More competitive pricing. Nice refresh meaning we don’t have to replace existing motherboards to accommodate these new SKUs for those of us on earlier releases of scalable. I’m on gen1 6130 16core 2.1 base 3.7 boost… and and to me it means eventual drop in prices on used gen1 6130 for my other open socket. Or I can sell off my existing single gwn1 6130 and upgrade to two refreshed 2020 silver 5000 series 20 or 24 core for not much more $ and use my existing mono.
Cooper lake will mean socket newer socket/mono required and new chipsets, so again I say it’s a nice refresh for those of us who adopted to earlier gen scalable.
AMD still kills it though with better price performance and features if ordering all new systems.
@lemans24, it’s not about Intel being large and making more money as we all know that Intel has money. But Intel is a high operating cost/high margins necessary business that has to have the 55%-60+% gross margins on higher markups in order to remain revenue positive and not drain its cash reserves.
It’s about AMD’s Epyc/Rome and soon to be Epyc/Milan and that modular CCD/DIE economy of scale and AMD not having any multi-billion dollar Fab up-keep costs. TSMC’s 7nm/smaller node R&D costs are not solely AMD’s burden as TSMC spreads that Fab/R&D upkeep cost across an entire industry whereas Intel has its expensive fabs’ upkeep and equally expensive process node R&D costs to shoulder on its own and that can drain cash reserves like nothing else for Intel.
AMD is fabbless and its Epyc/Rome and Epyc/Milan CCD 8 core die wafer yields are always going to be better than what Intel has with its monster monolithic Die production. AMD is such a low operating overhead business with, now, an Industry leading server CPU product line that’s levels above AMD’s past Opteron predecessors on the Price/Performance metric that got AMD up to around 23% of the server market share in the past. So now with Epyc/Rome and soon to be released Epyc/Milan Intel will have to contend with that and AMD’s Zen-4 Epyc/Genoa on 5nm by 2021 and Intel has already had/is planning layoffs because Intel’s high margin mark-ups are taking a hit and so will those revenues needed to run Intel’s high overhead operations.
AMD can turn a profit at 43% gross margins while Intel would loose billions at that gross margin level. So now Intel is dropping it’s server CPU markups like a brick just to match AMD’s Epyc/Rome price/performance metrics and AMD has Epyc/Milan ready and sampling to potential customers so Epyc/Rome can have its price lowered by AMD and AMD will not go revenue negative like Intel will be having to go in an attempt to stop the bleeding market share. Each and every week AMD racks up new Epyc/Rome cloud customer orders and Intel is still not able to ramp up enough production at 10nm and even 14nm to stop AMD’s market share gains.
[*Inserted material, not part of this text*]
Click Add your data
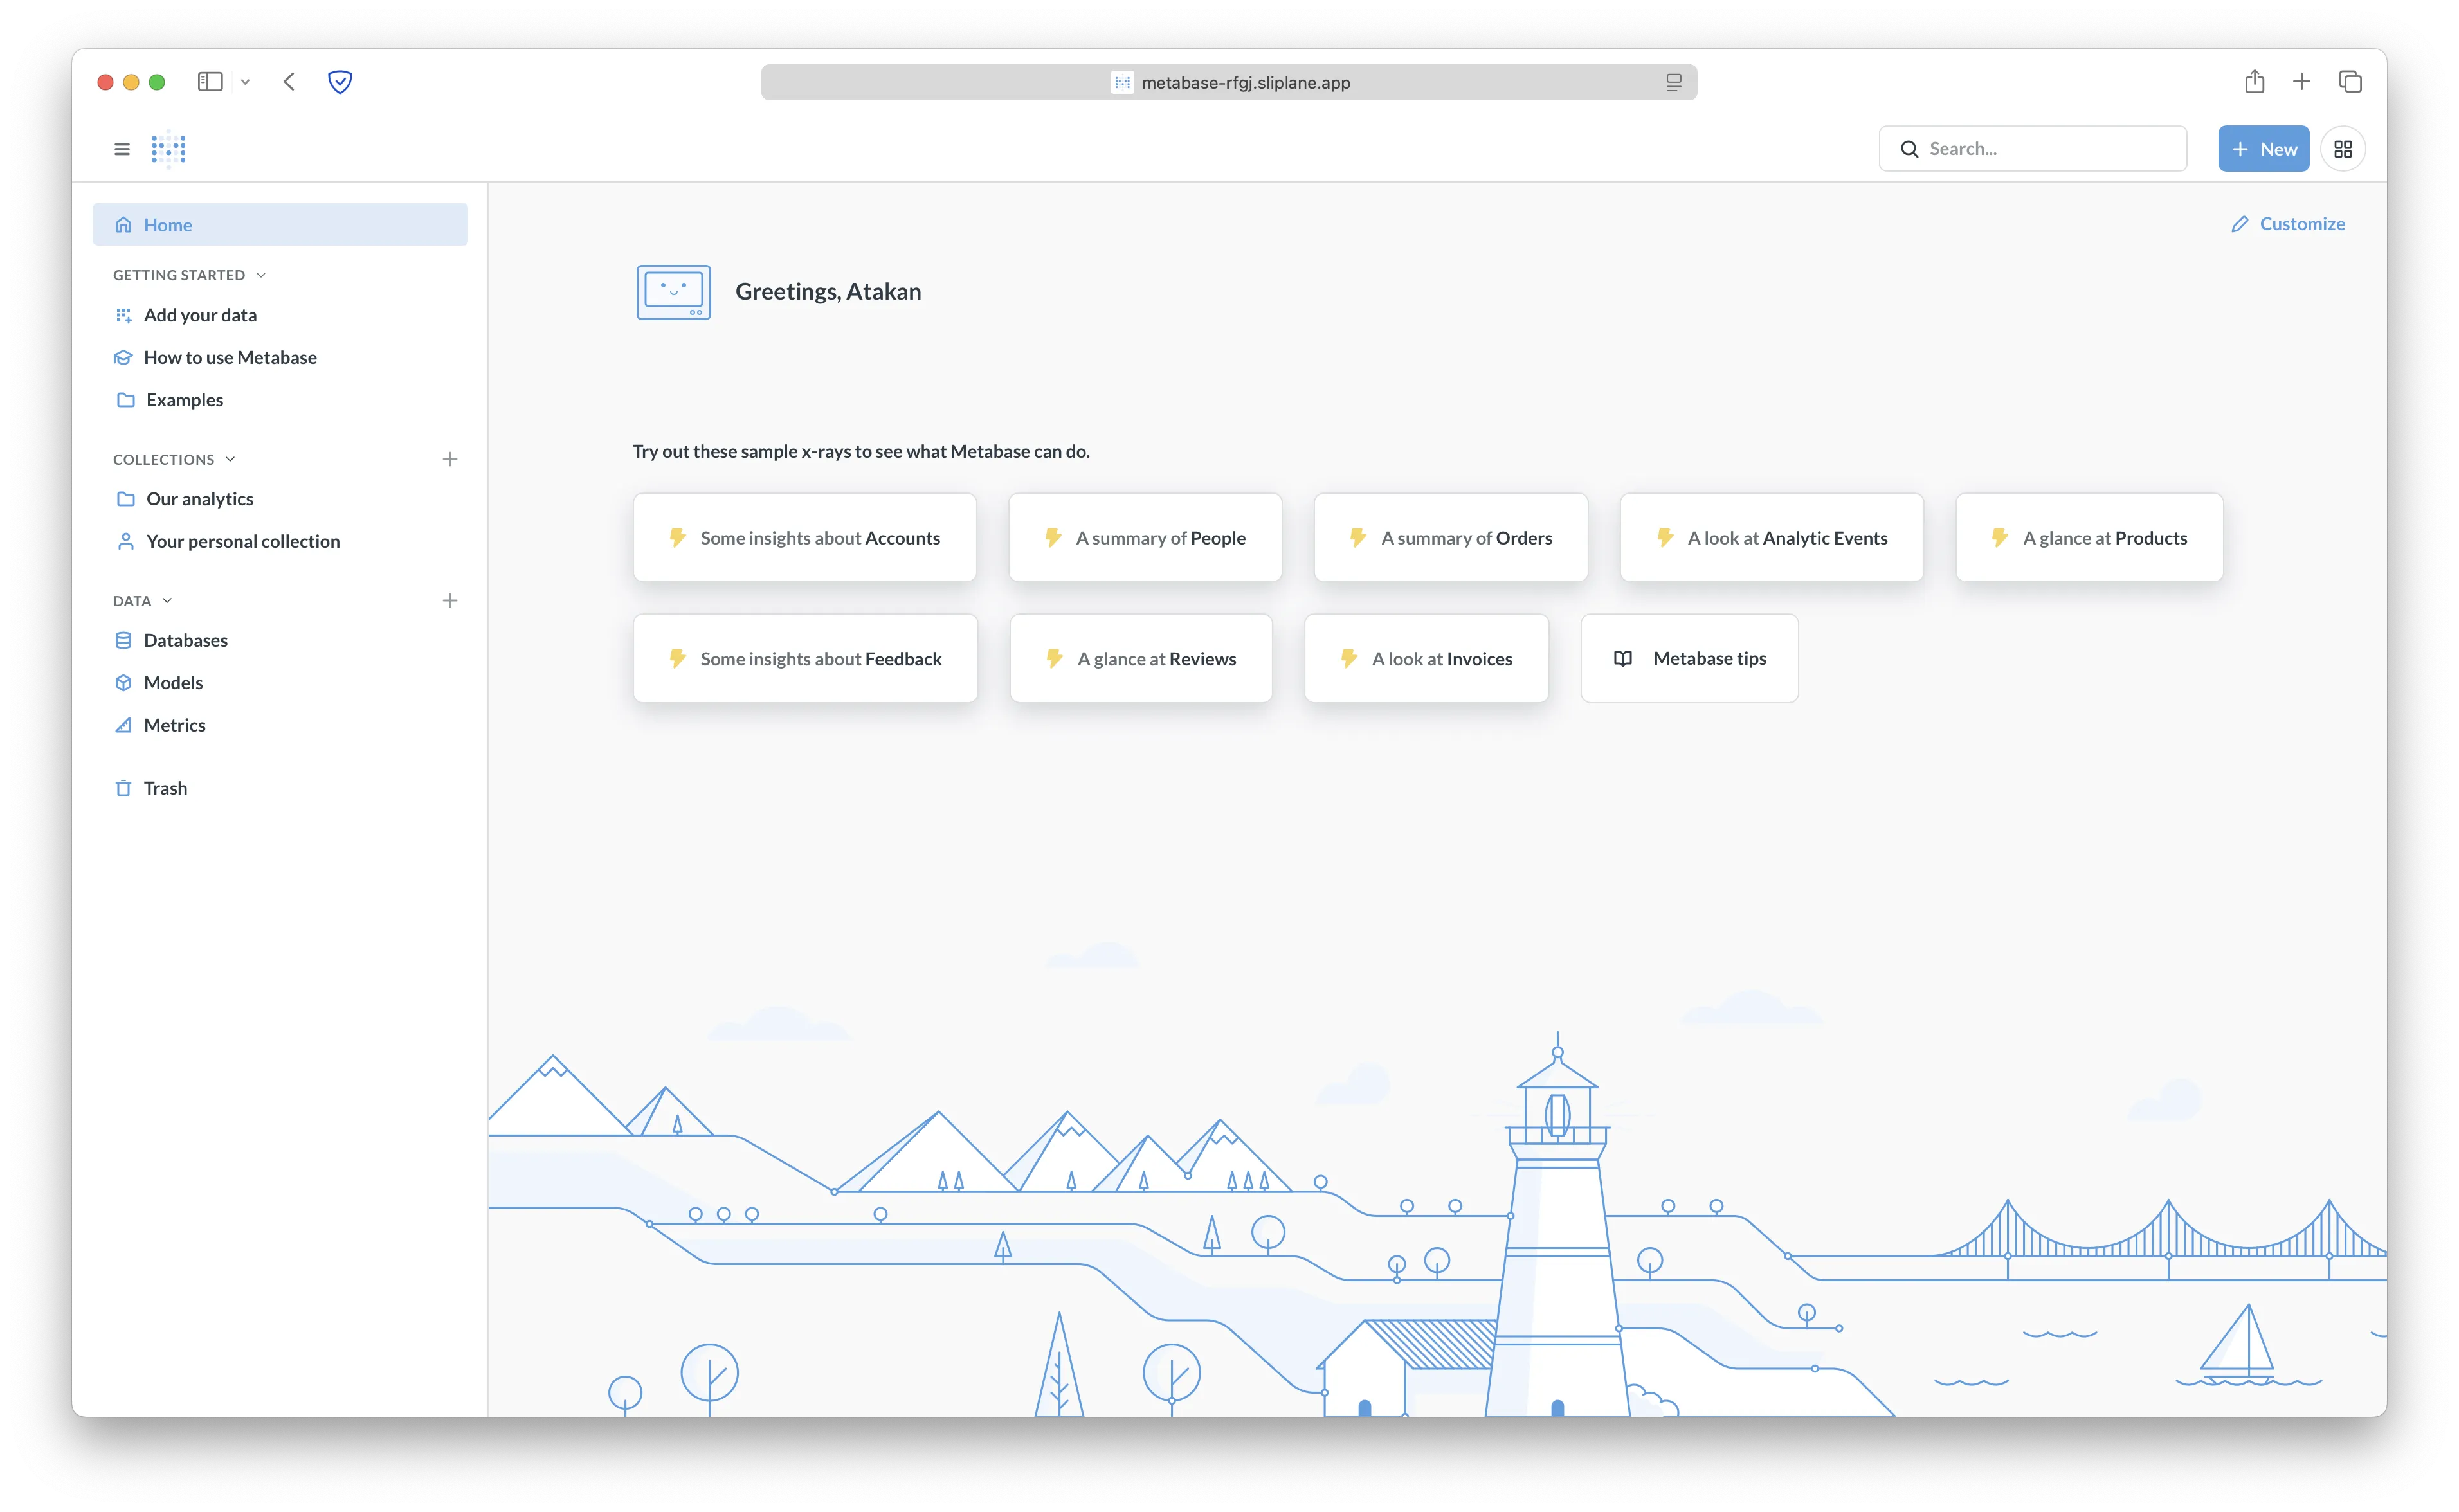The height and width of the screenshot is (1512, 2459). (200, 314)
Once the Wall Street Quants fully suss out Intel’s longer term Gross Margin basis points decline/decline potential Intel will really have to rely on its other non processor business units to maintain and server CPUs was/is Intel’s high margin holy cow that’s having to be priced significantly lower. So with each percentage of Sevrer market share lost to AMD that’s millions of dollars less revenue for Intel and millions of dollars more for AMD on the quarter to quarter balance sheets. TSMC’s 7nm and AMD’s modular/scalable CCDs are totally the very definition of economy of scale and since AMD is fabless and TSMC provides fab services to an entire market of fabless chip makers they all share in TSMC’s fab upkeep/node R&D costs amortizations.
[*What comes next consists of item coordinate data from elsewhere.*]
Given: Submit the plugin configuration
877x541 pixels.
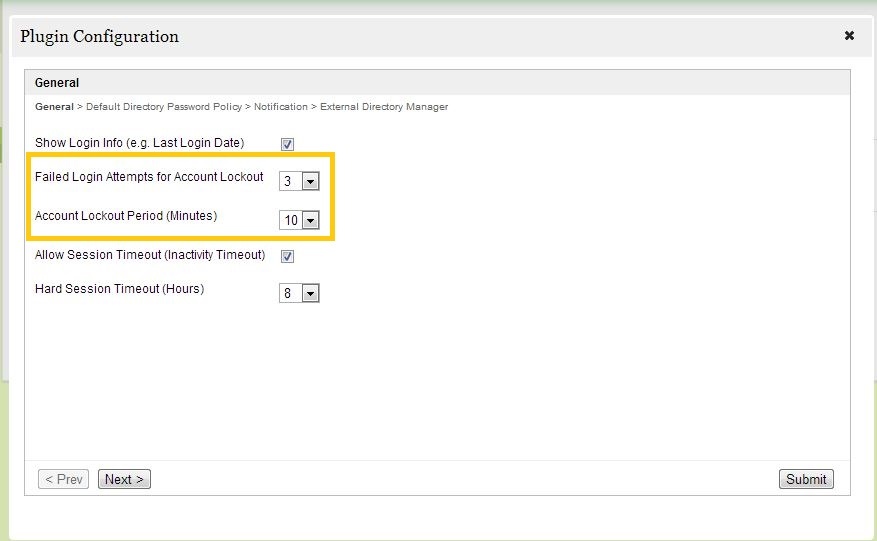Looking at the screenshot, I should (x=806, y=479).
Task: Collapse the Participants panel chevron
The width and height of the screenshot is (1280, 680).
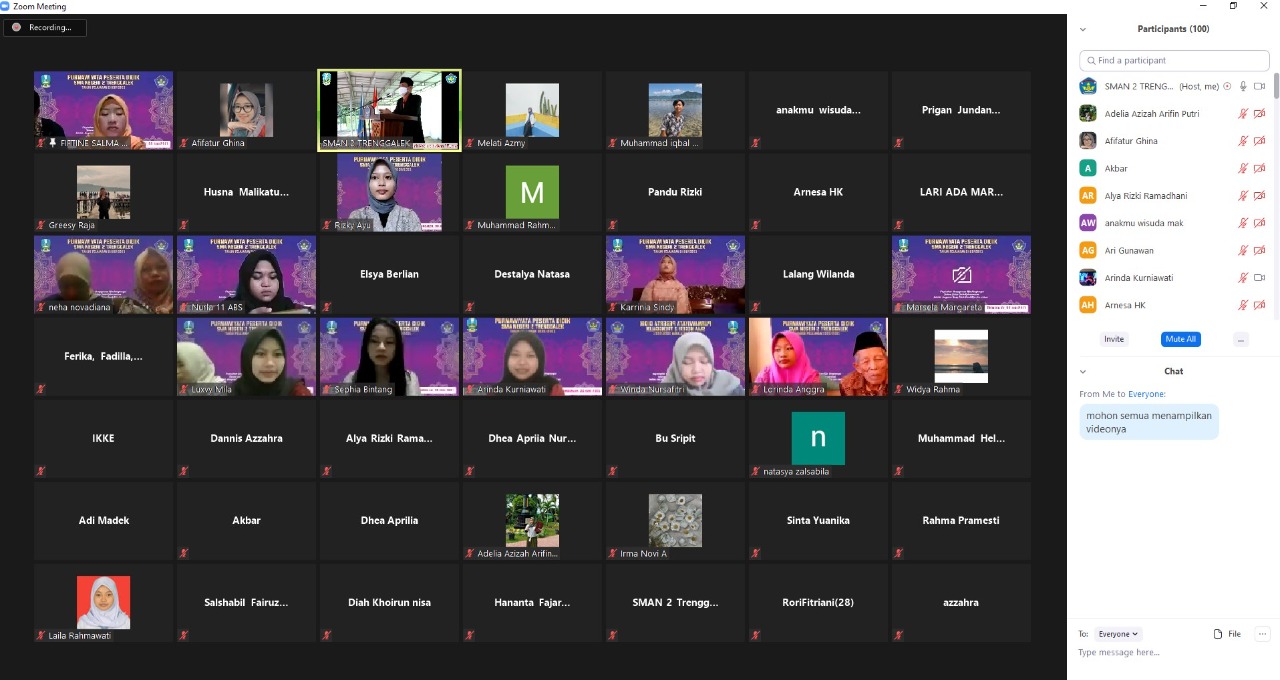Action: click(x=1083, y=29)
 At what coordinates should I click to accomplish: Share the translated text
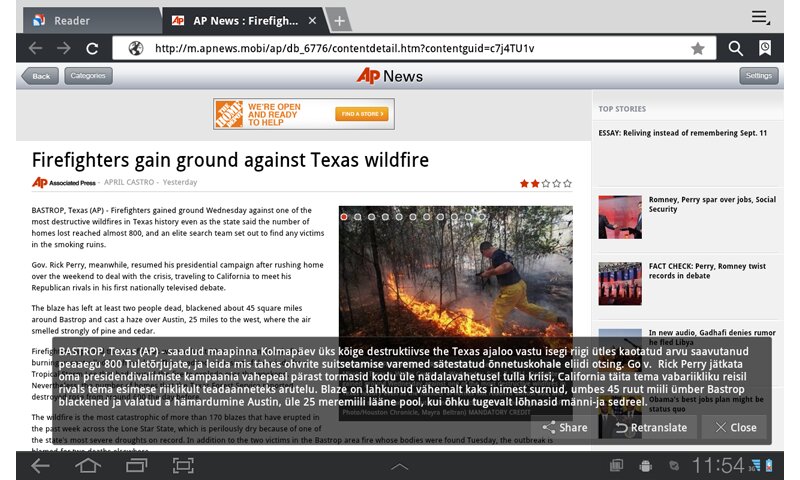[x=564, y=427]
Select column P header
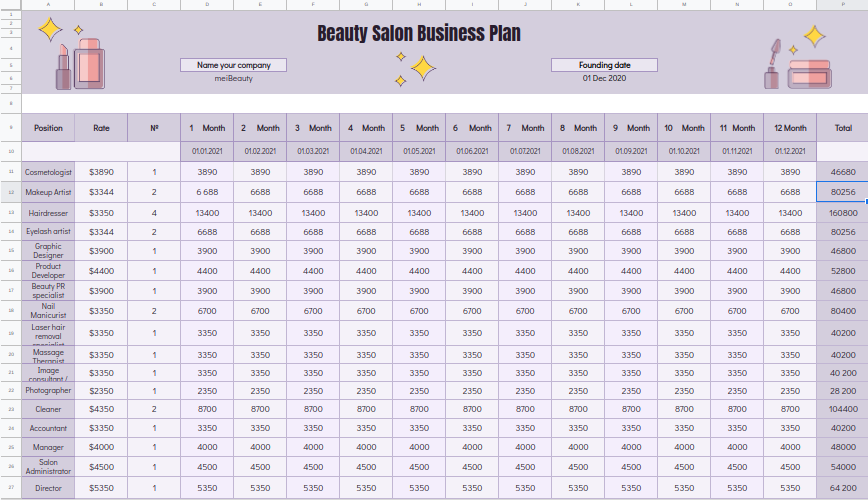Image resolution: width=868 pixels, height=500 pixels. [842, 5]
You are not going to be able to go against AMD’s/TSMC’s economy of scale and that’s just economics there once AMD’s Epyc/Rome benchmarks proved that Intel is not able to compete at its traditional price points and the layoffs will continue at Intel as those massive operating overheads have to be reduced or Intel’s cash reserves will evaporate rather quickly. Chip fabs are the most hungry of operations to keep fed and at 7nm and lower that’s billions more compared to 14nm/above just to hit the ground running.